The screaming had come from outside the Temple of the Sun. It had come from Cahokia, from her city. Sarah’s city was shuddering, buildings collapsing, fires springing up from the ruins. She felt it all. The sound of collapse and terror was enormous.
She didn’t stop to think about her fears that she couldn’t live beyond the veil, that she was being sustained only by the power of the goddess. The veil was heavy, but it parted for her, and she rushed down the steps into the temple nave.
Through her earthly eye, Sarah saw the long narrow hall rush past her, its mosaics of earthly paradise below, and astral imagery above, illuminated by the daylight flooding through the open doors. Through her Eye of Eden, she saw angel ministers and glowing salamanders and a passage as long as the entire world. At the same time, she knew that buildings were collapsing, trapping and killing her people inside, and homes were bursting into flame.
Just inside the temple’s doors, she rushed past the oathbound Podebradan, Yedera. Yedera had sworn herself to defend and advance the interests of all Firstborn generally, but in particular, the interests of Sarah’s family. She pivoted to follow Sarah.
Sarah burst from the doors to find the world shaking. Three priestesses knelt on the flat, cultivated top of the mound; they had been weeding the goddess’s furrows, but now they looked up in terror, eyes traveling westward.
Across the Mississippi River, storm clouds roiled.
And Sarah could see the earth rolling toward her, like a sheet shaken over a bed before being allowed to drift into place. Waves from the river slammed across Cahokia’s docks, already shattered by war, and swept trees from both banks. The living Treewall surrounding the city rippled and danced. Cahokia shuddered as the earth tossed beneath it.
Simon Sword. This came from him. What terrible new phase of the reign of Simon Sword did this herald?
Simon Sword’s power was her fault, and she must stop him.
“Terram confirmo!” she shouted, pushing her soul and her will down through her words into her feet and into the earth.
The Treewall stopped moving. The ground continued to shudder, but, as if a heavy blanket had been thrown across the entire city to weigh down the jumping of the earth, the ripples were subdued and slower.
Sarah’s breath left her and she fell.
Yedera tried to catch her, but missed. Sarah crashed to the ground and lay on cold, wet grass. Her face felt wet and warm. The ground trembled still, so she murmured again, “Terram confirmo,” wishing she had brought with her the Orb of Etyles, which would have channeled more power into her act of gramarye, even as the power she channeled threatened to burn her to ash.
The earth shook one final time and then stopped.
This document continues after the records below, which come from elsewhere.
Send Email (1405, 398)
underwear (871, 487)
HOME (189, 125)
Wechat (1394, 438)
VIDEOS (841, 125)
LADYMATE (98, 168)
Sarah touched her lips, and when she looked at her fingers they were covered in blood. Her ears rang, and Sarah began to vomit.
Far away, she heard the priestesses screaming again.
And beyond that, she heard the laughter of Simon Sword.
“Butterfly, butterfly, show me where to go.” Ma’iingan opened his eyes.
His twin sons, Ayaabe and Miigiwewin, had both vanished. Ma’iingan saw their tracks plainly in the disturbed earth and leaves of the forest floor; when they were older, he would follow such marks directly to them, and teach them to hide the indications of their passage. But his sons were scarcely more than a year old, and today he would reward them for finding good hiding places and keeping silent.